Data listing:
=======
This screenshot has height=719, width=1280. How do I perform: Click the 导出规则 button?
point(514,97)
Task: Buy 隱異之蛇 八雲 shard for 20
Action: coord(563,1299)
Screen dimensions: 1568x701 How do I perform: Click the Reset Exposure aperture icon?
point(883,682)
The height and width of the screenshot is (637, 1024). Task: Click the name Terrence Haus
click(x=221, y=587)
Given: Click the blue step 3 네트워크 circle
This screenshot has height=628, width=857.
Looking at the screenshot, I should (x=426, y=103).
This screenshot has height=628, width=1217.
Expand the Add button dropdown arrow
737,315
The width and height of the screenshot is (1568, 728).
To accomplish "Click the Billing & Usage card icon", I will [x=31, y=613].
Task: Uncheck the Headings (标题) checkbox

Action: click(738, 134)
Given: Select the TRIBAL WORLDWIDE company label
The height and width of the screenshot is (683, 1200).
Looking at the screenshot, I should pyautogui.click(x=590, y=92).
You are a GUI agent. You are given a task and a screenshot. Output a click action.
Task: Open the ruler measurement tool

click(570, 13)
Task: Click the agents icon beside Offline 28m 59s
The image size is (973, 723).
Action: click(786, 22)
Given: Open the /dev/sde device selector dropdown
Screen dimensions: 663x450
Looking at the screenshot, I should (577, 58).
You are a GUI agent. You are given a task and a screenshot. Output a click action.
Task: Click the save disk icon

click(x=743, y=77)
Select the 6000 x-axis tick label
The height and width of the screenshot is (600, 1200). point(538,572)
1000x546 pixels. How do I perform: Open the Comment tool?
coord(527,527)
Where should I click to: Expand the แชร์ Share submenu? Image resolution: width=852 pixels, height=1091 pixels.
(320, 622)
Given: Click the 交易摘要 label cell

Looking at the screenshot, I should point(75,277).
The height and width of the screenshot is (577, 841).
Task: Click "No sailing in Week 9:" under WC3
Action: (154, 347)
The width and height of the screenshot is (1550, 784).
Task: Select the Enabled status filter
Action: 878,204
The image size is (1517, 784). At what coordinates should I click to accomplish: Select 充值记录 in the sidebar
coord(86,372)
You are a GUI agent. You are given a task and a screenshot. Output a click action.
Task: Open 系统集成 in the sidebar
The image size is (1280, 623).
=======
◆ Set problem ◆
Reproduce every line of the data listing above verbatim, keeping the original order and characters unchanged.

◆ Response to this exercise ◆
This screenshot has height=719, width=1280. How do I perform: Click the 导出规则 button?
point(514,97)
Task: Buy 隱異之蛇 八雲 shard for 20
Action: coord(563,1299)
Screen dimensions: 1568x701 How do I perform: Click the Reset Exposure aperture icon?
point(883,682)
The height and width of the screenshot is (637, 1024). Task: Click the name Terrence Haus
click(x=221, y=587)
Given: Click the blue step 3 네트워크 circle
This screenshot has height=628, width=857.
Looking at the screenshot, I should (x=426, y=103).
This screenshot has height=628, width=1217.
Expand the Add button dropdown arrow
737,315
The width and height of the screenshot is (1568, 728).
To accomplish "Click the Billing & Usage card icon", I will [x=31, y=613].
Task: Uncheck the Headings (标题) checkbox

Action: click(738, 134)
Given: Select the TRIBAL WORLDWIDE company label
The height and width of the screenshot is (683, 1200).
Looking at the screenshot, I should pyautogui.click(x=590, y=92).
You are a GUI agent. You are given a task and a screenshot. Output a click action.
Task: Open the ruler measurement tool

click(570, 13)
Task: Click the agents icon beside Offline 28m 59s
The image size is (973, 723).
Action: click(786, 22)
Given: Open the /dev/sde device selector dropdown
Screen dimensions: 663x450
Looking at the screenshot, I should (577, 58).
You are a GUI agent. You are given a task and a screenshot. Output a click action.
Task: Click the save disk icon

click(x=743, y=77)
Select the 6000 x-axis tick label
The height and width of the screenshot is (600, 1200). point(538,572)
1000x546 pixels. How do I perform: Open the Comment tool?
coord(527,527)
Where should I click to: Expand the แชร์ Share submenu? Image resolution: width=852 pixels, height=1091 pixels.
(320, 622)
Given: Click the 交易摘要 label cell

Looking at the screenshot, I should point(75,277).
The height and width of the screenshot is (577, 841).
Task: Click "No sailing in Week 9:" under WC3
Action: (154, 347)
The width and height of the screenshot is (1550, 784).
Task: Select the Enabled status filter
Action: 878,204
The image size is (1517, 784). At what coordinates should I click to accomplish: Select 充值记录 in the sidebar
coord(86,372)
You are a GUI agent. You are given a task and a screenshot. Output a click action.
Task: Open 系统集成 in the sidebar
The image size is (1280, 623).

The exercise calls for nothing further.